Dystonia is a neurological movement disorder that causes uncontrollable muscle spasms which can be extremely painful for some. Dystonia is estimated to affect 100,000 people in the UK, and there is no cure.
To recognise Dystonia Awareness Week 2022, we asked friends of Leigh Network to share their stories.
“To look at me, you wouldn’t know what goes on inside my body.

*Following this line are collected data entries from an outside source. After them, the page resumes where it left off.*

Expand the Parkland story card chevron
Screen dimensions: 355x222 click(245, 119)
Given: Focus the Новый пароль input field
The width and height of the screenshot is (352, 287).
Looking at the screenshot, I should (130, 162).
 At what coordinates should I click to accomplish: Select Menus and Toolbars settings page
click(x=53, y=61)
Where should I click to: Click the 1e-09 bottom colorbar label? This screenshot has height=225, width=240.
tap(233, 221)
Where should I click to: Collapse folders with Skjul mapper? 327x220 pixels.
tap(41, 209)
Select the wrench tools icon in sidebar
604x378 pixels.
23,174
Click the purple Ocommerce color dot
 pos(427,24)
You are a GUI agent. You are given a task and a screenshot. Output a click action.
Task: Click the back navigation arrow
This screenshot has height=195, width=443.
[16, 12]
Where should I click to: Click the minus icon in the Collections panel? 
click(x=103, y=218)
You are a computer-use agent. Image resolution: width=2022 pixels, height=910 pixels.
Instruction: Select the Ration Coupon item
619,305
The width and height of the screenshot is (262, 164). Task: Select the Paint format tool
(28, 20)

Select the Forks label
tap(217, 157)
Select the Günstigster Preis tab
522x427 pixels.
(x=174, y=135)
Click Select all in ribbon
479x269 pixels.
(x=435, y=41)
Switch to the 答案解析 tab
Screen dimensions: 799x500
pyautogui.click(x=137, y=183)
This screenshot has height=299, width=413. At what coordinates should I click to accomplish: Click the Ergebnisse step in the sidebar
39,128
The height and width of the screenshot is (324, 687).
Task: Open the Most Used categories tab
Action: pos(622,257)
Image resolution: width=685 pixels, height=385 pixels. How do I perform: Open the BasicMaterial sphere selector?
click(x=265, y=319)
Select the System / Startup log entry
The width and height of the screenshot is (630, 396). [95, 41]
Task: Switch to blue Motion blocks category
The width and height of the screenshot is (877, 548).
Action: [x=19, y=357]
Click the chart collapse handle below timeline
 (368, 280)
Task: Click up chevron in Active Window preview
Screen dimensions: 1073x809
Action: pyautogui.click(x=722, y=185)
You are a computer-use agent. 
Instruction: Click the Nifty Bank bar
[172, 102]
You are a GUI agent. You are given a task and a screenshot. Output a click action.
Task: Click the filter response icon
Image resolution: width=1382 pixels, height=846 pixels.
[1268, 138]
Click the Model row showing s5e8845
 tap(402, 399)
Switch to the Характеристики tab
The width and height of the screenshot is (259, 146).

There are, I think different levels of a dystonic flare up it can begin with a shoulder twitch that only I feel. This can lead to my arms and hands trembling, fist clenching so tight, it has to be prised open. It can be embarrassing as I can struggle to pick up a spoon or glass, or tablet. My legs are most affected. A lot of the time, it feels like a vice like grip is shaking my calves, making the muscle do the opposite of what I want, it’s like the muscles are playing tug, arguing. It causes my legs to shake and stiffen. When I walk, I have to concentrate to get my heel to the floor. After a while of toe walking, it aches in my knees and there are pains in my legs. Sometimes, my face is affected too. My jaw contorts into a frightening grimace.
This and the hands are probably the most embarrassing aspects of dystonia to deal with. I’m sure everyone has different triggers, mine are extreme temperatures and emotions. E.g., a hot bath can cause an immediate reaction, and my leg will then shoot up and not move. I have to forcibly push it down. The after affects are that my muscles feel heavy, delicate and floppy with fatigue, my brain can’t think and its like swimming through sludge.
I take baclofen, which is a muscle relaxant.
Dystonia, for me, is worse at night.”